Clinicians with advanced degrees and specialized training and experience in ASD then applied a standardized coding scheme to the abstracted data. An algorithm based on DSM-IV-TR diagnoses of autistic disorder, Asperger disorder, or PDD-NOS was applied to the results of the coding scheme. In order to meet surveillance status of autistic disorder, the child had six or more ASD symptoms noted, with at least two social symptoms, one communication symptom, and one behavioral symptom; and evidence of developmental concern noted by three years of age. In order to meet surveillance status of other ASD, the child had to have two or more ASD symptoms noted, with at least one social symptom and one communication or behavioral symptom; and evidence of a behavior or diagnosis that discriminates children with ASD from children with other developmental delays or disorders (DD). Agreement on DSM-IV-TR ASD surveillance case status among clinicians was 85%. Detailed descriptions of ASD surveillance status based on DSM-IV-TR criteria are found in Table 1.
It is important to note that a previous ASD diagnosis was not sufficient evidence to confirm DSM-IV-TR surveillance case status. Instead, the child had to have two or more ASD symptoms noted in service records, with at least one social symptom and one communication or behavioral symptom, in addition to an ASD diagnosis or another “autism discriminator.” Other autism discriminators were: oblivious to children, oblivious to adults, little or no interest in others, rarely responds to a familiar social approach, lack of showing objects of interest, loss of previously acquired skills, language consist primarily of echolalia or jargon, repeats extensive dialogue, absent of impaired imaginative play, markedly restricted interests, unusual preoccupation, insists on sameness, nonfunctional routines, excessive focus on parts, unusual visual inspection, movement preoccupation, and sensory preoccupation.
The clinician who applied the surveillance coding scheme rated his or her certainty that the child had ASD given all available information in service records. Degree of certainty was rated on a 5-point scale with one representing the least amount of certainty and five representing the greatest amount of certainty. Children who met ASD surveillance status with a certainty rating of one could be disqualified as an ASD case based on clinical judgment (e.g., symptoms accounted for by another disorder). Children who met ASD surveillance case status with a certainty rating of one (if not already disqualified), two, or three were sent to a second clinician for an independent review and coding; the two clinicians who reviewed the common record then met for a consensus discussion and decided final ASD surveillance status.

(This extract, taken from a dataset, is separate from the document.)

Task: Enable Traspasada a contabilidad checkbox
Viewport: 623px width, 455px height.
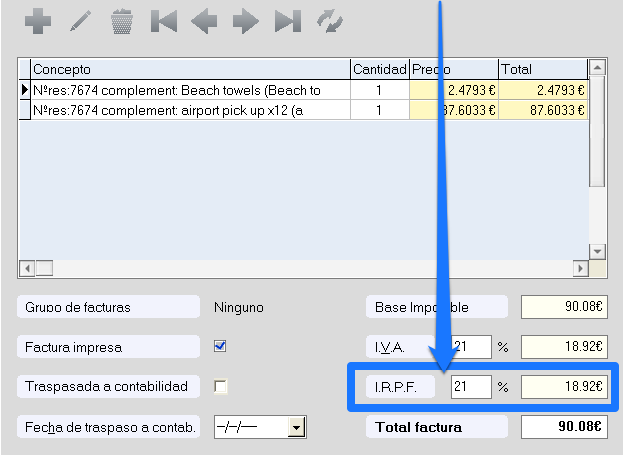Action: 220,386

Certainty ratings were also applied to records of children who did not meet ASD surveillance status. These ratings were helpful in constructing the sampling scheme outlined in Table 2. For the purposes of this paper, ratings of four and five were combined to signify “high certainty” and ratings of one, two, or three were combined to signify “low certainty” in order to remain consistent with procedures outlined in the above paragraph.
Procedures used for DSM-5 ASD surveillance
A DSM-5 coding scheme for ASD surveillance was developed by an independent body of ADDM-affiliated experts and then adapted and refined by a CDC-led clinical workgroup. In brief, an independent body of experts gathered behavioral exemplars from the DSM-IV-TR surveillance manual and other sources and re-coded exemplars according to DSM-5 criteria (e.g., language delay is coded as a diagnostic symptom in DSM-IV-TR and an associated feature in DSM-5; unusual sensory response is coded as an associated feature in DSM-IV-TR and a diagnostic feature in DSM-5). The re-coding of each exemplar was discussed in detail and questions were posed to members of the DSM-5 neurodevelopmental disorders workgroup. The re-coding process was then reviewed and discussed by a CDC-led workgroup of ADDM clinician reviewers. Agreement on ASD surveillance case status among clinicians was 100%, 97%, and 90% for the first three sets of reliability exercises for DSM-5 record-review coding.
It is important to note that a previous diagnosis of ASD was incorporated into the DSM-5 surveillance definition, since DSM-5 specifically states that those with a DSM-IV-TR diagnosis should be given a DSM-5 diagnosis of ASD.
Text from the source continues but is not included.